We had a pretty big jump in participation also, a 38% increase in competitors over last year. You could tell it was a big event, parking was at a premium! We had 2 full rows of parking going on, many pilots could not park against the pits as the spaces were all gone. Promptly at 09:00 we wrangled everyone in for a club meeting. President Frank Gagliardi updated the membership on some key topics, and gave some details of where the club is headed next. Right at 10:00 we started getting folks ready to drop bombs for points.
This year we had an incredible variety of airplanes participating. The Bomb Drop proves to be one of the events we hold, that no matter what you have to fly, you can come and play. Almost every airplane you can fly can be used to drop our bombs during this event. I will give big kudos to Bob Anson and Gad Snannan, Bob flew the smallest airplane in the event, and Gad flew the largest. Bob was flying his tiny little flat foamie that worked pretty well in the mild wind, and Gad was flying his EMAC ship, a big Extreme Flight Extra. We had warbirds, trainers, 3D planes, and even a gorgeous pattern ship flown by Sean Belknap. I love the variety of airplanes that get showcased during this event, that is one of the things that makes it so unique.
John Forrester started the event off with (I think) an Acromaster. During practice, John was having trouble getting the bombs onto the target. I don’t think he was able to land a single one. BUT, once the event started, John was able to get all three down for points, which had him in the lead for quite some time. He was holding onto 3rd place up until nearly the end. Roger Bohn was the only pilot who had a momentary loss of thumb coordination catching the fence. He got the crowd sympathy award and the spectators were rooting for everyone to do well. Jeff Struthers set the bar pretty high right off the bat. As the 2nd competitor, with a score of 35, everyone knew what the target was. Norm Arndt had a bomb holder already on his scale warbird but he used the factory ‘antenna’ right behind the canopy instead. I was impressed how well it worked. After working out the timing, he was able to put 2 bombs on the runway for points.
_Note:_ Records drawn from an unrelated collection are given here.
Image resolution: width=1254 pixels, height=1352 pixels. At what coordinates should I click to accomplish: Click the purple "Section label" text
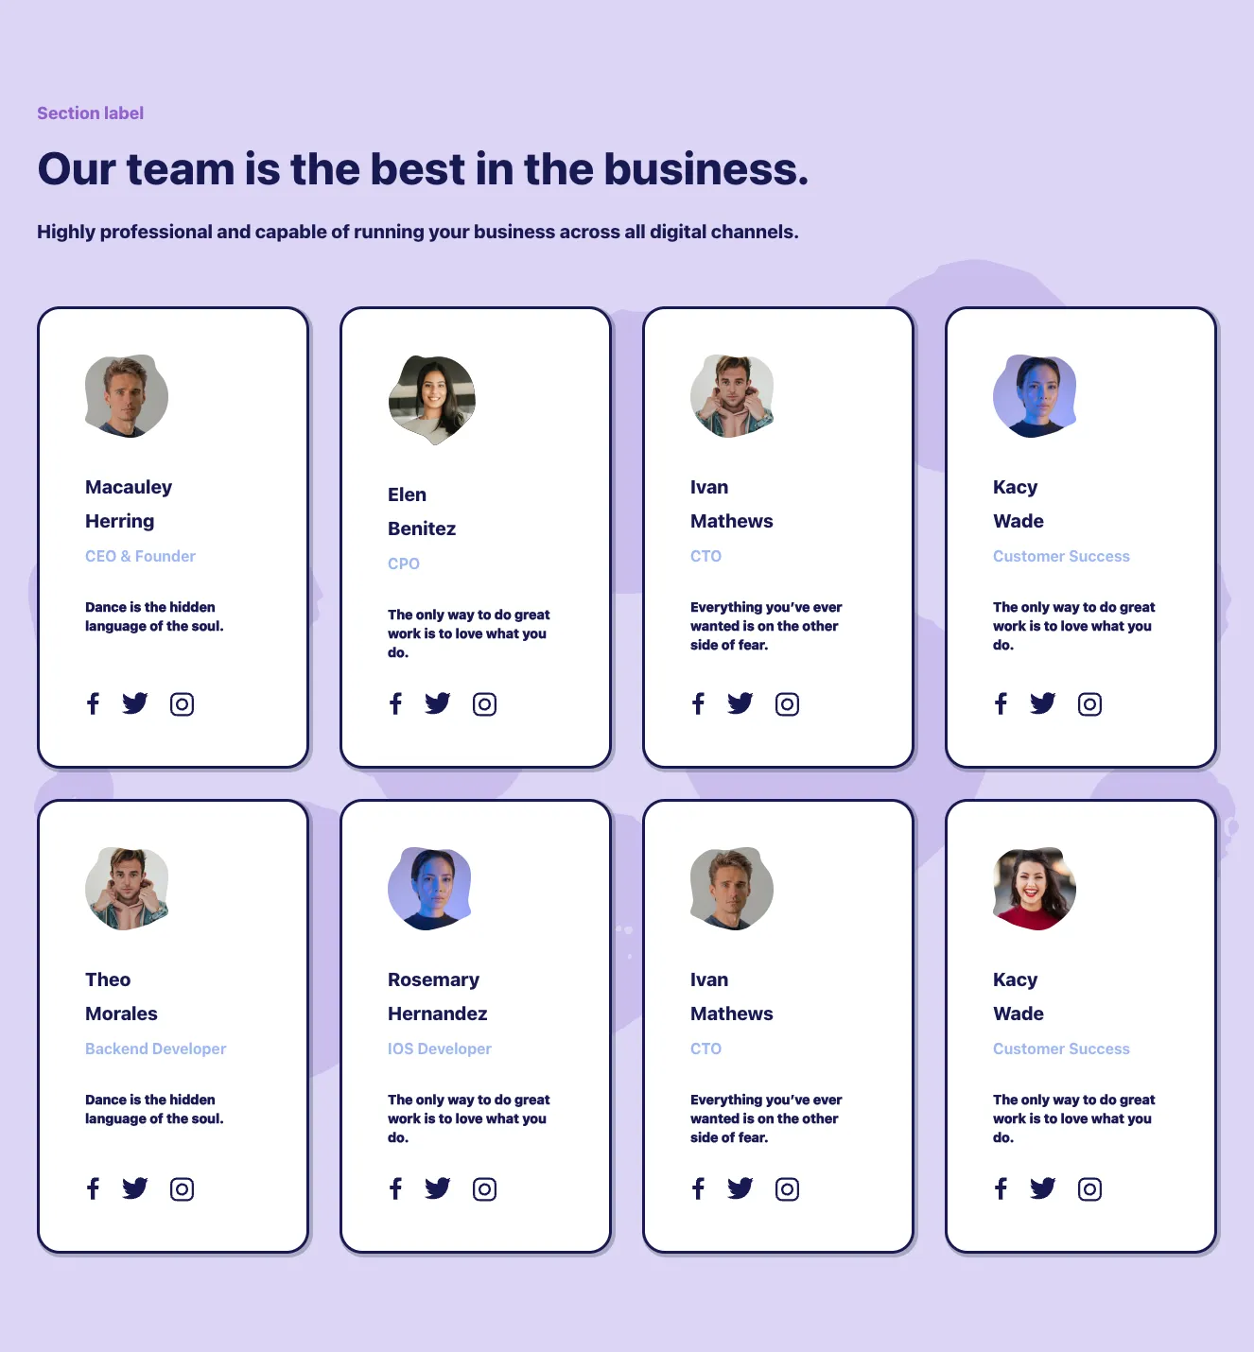point(90,113)
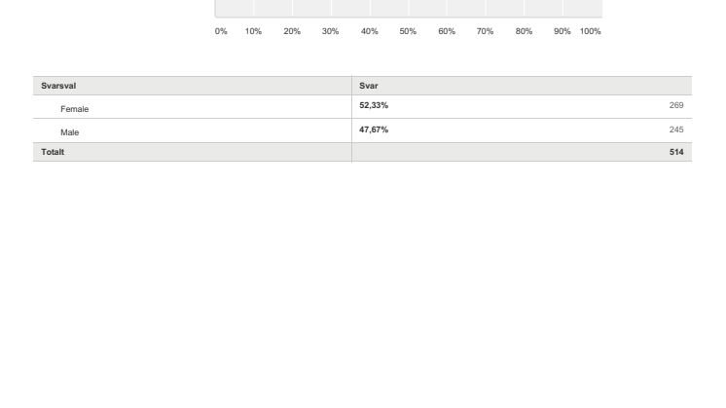Image resolution: width=726 pixels, height=408 pixels.
Task: Click the 70% axis label
Action: [x=485, y=32]
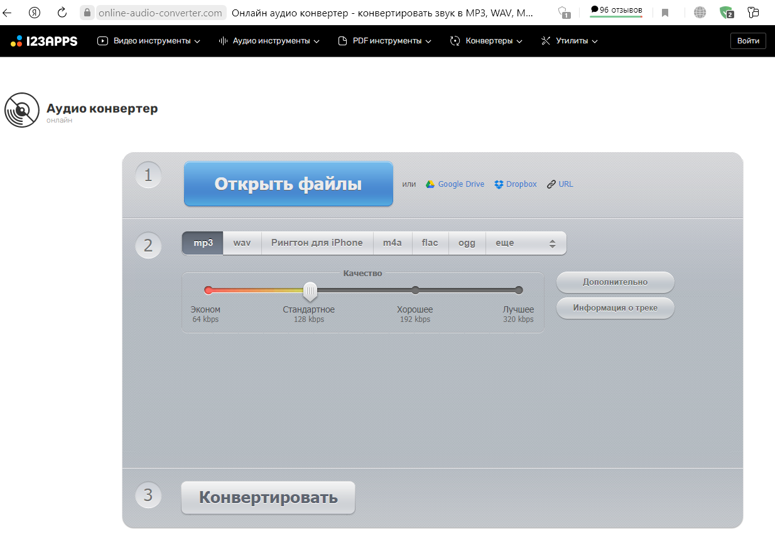Choose Рингтон для iPhone format
Viewport: 775px width, 537px height.
[x=317, y=242]
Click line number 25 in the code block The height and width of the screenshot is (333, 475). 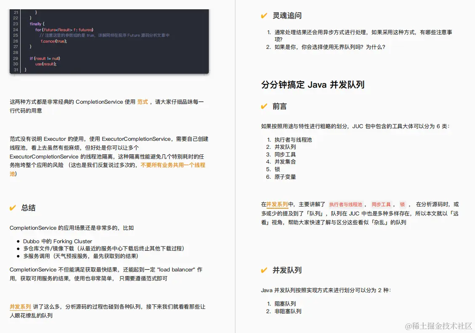(15, 35)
There was a change in the rules this year from last, where we enacted the “Dente Rule”. The Dente rule was a minimum height marker used to keep the Ace, Steve Dente from flying 12″ above the target and performing another superbly executed slow roll, setting the bomb down in the bulls-eye three times like he did last year. I give kudos to Steve, as he is a good sport and took the personal attack on his masterful skills with a smile. I told him that it should be considered a privilege to have a rule set up to try to level the playing field in his honor. It apparently worked, because Steve would only squeeze out 20 points, putting him right in the middle of the scoring pack.
Frank Gagliardi used his pylon racer T-28 and landed 40 points, which as the 15th pilot, put him in the lead by 5 points over Mike Eberle. Right after that, first time competitor RIchard Bonnardel took to the skies for his run. Richard had never competed in any RC event before, and was incredibly nervous, right up until the moment he took off. Without any fly-by’s or missed approaches, RIchard honed in on a straight line attack from the end of the runway, flying a smooth approach to put 3 drops down for 20 points each. His timing was pretty solid as each of the separate drops were within a foot or so of each other. 60 points became the high mark with me as the last man up. I managed to get 40 points, tying with Frank for 2nd, which bumped Mike off the podium. Frank and I did a 2 bomb ‘drop off’. Frank got 20 points with 2 10 point drops, and I got 25 with a single 20 point drop and one missing the target completely, but on the dirt for 5. It was kind of a moot issue as 2nd and 3rd place shared the same dollar value certificate from Hobby King, but it was still fun never the less.
So the leaderboard shaped up like this: 1st place Richard Bonnardel, 2nd Place Jim Bonnardel, and 3rd Place Frank Gagliardi. Once again, the youngsters showed us guys how it is done. Good Job Richard. Norm Arndt was the recipient of the Happy Hour medal, his Zero had a scale bomb drop system and bomb that was very clean. He won a medal that was pure RC Bling!
Please join me in a hearty thanks to the board of directors that approves these events, and the membership that comes down to play (we would not be able to do it without a solid membership). If you would like to see more events like this happen (and your participation indicates it is), then please take a minute or two to share your feelings with the board of directors. Also, if you have any ideas about some fun type events, don’t hesitate to share them and participate in getting them going.